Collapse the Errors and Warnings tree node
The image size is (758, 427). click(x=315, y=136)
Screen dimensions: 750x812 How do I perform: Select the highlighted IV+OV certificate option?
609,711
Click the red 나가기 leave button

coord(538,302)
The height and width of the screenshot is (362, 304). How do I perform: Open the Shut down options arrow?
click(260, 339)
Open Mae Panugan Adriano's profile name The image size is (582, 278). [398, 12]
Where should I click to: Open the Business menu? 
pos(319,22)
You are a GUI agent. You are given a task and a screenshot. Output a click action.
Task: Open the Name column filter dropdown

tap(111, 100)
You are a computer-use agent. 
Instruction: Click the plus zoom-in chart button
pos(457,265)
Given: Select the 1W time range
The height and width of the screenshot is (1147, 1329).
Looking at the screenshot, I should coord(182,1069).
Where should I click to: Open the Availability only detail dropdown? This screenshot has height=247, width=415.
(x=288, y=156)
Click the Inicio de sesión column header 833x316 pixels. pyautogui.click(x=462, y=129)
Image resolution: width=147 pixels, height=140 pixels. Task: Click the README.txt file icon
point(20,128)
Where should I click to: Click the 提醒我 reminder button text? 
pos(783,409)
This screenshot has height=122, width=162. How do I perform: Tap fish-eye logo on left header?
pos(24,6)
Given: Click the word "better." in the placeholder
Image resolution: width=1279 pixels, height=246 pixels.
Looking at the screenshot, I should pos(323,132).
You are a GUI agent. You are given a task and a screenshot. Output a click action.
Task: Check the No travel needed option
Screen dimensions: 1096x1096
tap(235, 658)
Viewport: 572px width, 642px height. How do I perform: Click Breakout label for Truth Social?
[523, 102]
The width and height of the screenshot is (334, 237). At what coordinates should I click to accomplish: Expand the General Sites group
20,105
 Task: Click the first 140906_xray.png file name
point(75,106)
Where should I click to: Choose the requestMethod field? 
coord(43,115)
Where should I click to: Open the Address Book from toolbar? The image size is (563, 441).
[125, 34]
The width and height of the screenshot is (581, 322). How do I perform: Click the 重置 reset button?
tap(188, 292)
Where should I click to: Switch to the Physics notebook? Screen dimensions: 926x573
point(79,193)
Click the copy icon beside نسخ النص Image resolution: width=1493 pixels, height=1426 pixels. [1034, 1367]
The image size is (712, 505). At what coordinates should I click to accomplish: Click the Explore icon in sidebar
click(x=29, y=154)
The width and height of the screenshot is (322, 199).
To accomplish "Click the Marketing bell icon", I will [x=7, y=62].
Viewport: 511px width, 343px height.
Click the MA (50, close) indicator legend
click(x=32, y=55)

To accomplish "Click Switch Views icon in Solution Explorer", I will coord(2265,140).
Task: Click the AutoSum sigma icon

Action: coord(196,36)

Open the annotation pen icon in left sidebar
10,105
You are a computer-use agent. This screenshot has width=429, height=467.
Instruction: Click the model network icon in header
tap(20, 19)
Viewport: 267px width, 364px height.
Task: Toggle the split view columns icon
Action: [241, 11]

Brief:
Change every "Where should I click to:" in the rows above to "Where do I click to:", and leave everything else as it is.

Final result:
Collapse the Errors and Warnings tree node
The image size is (758, 427). click(x=315, y=136)
Screen dimensions: 750x812 How do I perform: Select the highlighted IV+OV certificate option?
609,711
Click the red 나가기 leave button

coord(538,302)
The height and width of the screenshot is (362, 304). How do I perform: Open the Shut down options arrow?
click(260, 339)
Open Mae Panugan Adriano's profile name The image size is (582, 278). [398, 12]
Where do I click to: Open the Business menu? 
pos(319,22)
You are a GUI agent. You are given a task and a screenshot. Output a click action.
Task: Open the Name column filter dropdown

tap(111, 100)
You are a computer-use agent. 
Instruction: Click the plus zoom-in chart button
pos(457,265)
Given: Select the 1W time range
The height and width of the screenshot is (1147, 1329).
Looking at the screenshot, I should coord(182,1069).
Where do I click to: Open the Availability only detail dropdown? This screenshot has height=247, width=415.
(x=288, y=156)
Click the Inicio de sesión column header 833x316 pixels. pyautogui.click(x=462, y=129)
Image resolution: width=147 pixels, height=140 pixels. Task: Click the README.txt file icon
point(20,128)
Where do I click to: Click the 提醒我 reminder button text? 
pos(783,409)
This screenshot has height=122, width=162. How do I perform: Tap fish-eye logo on left header?
pos(24,6)
Given: Click the word "better." in the placeholder
Image resolution: width=1279 pixels, height=246 pixels.
Looking at the screenshot, I should pos(323,132).
You are a GUI agent. You are given a task and a screenshot. Output a click action.
Task: Check the No travel needed option
Screen dimensions: 1096x1096
tap(235, 658)
Viewport: 572px width, 642px height. How do I perform: Click Breakout label for Truth Social?
[523, 102]
The width and height of the screenshot is (334, 237). At what coordinates should I click to accomplish: Expand the General Sites group
20,105
 Task: Click the first 140906_xray.png file name
point(75,106)
Where do I click to: Choose the requestMethod field? 
coord(43,115)
Where do I click to: Open the Address Book from toolbar? The image size is (563, 441).
[125, 34]
The width and height of the screenshot is (581, 322). How do I perform: Click the 重置 reset button?
tap(188, 292)
Where do I click to: Switch to the Physics notebook? Screen dimensions: 926x573
point(79,193)
Click the copy icon beside نسخ النص Image resolution: width=1493 pixels, height=1426 pixels. [1034, 1367]
The image size is (712, 505). At what coordinates should I click to accomplish: Click the Explore icon in sidebar
click(x=29, y=154)
The width and height of the screenshot is (322, 199).
To accomplish "Click the Marketing bell icon", I will [x=7, y=62].
Viewport: 511px width, 343px height.
Click the MA (50, close) indicator legend
click(x=32, y=55)

To accomplish "Click Switch Views icon in Solution Explorer", I will coord(2265,140).
Task: Click the AutoSum sigma icon

Action: coord(196,36)

Open the annotation pen icon in left sidebar
10,105
You are a computer-use agent. This screenshot has width=429, height=467.
Instruction: Click the model network icon in header
tap(20, 19)
Viewport: 267px width, 364px height.
Task: Toggle the split view columns icon
Action: [241, 11]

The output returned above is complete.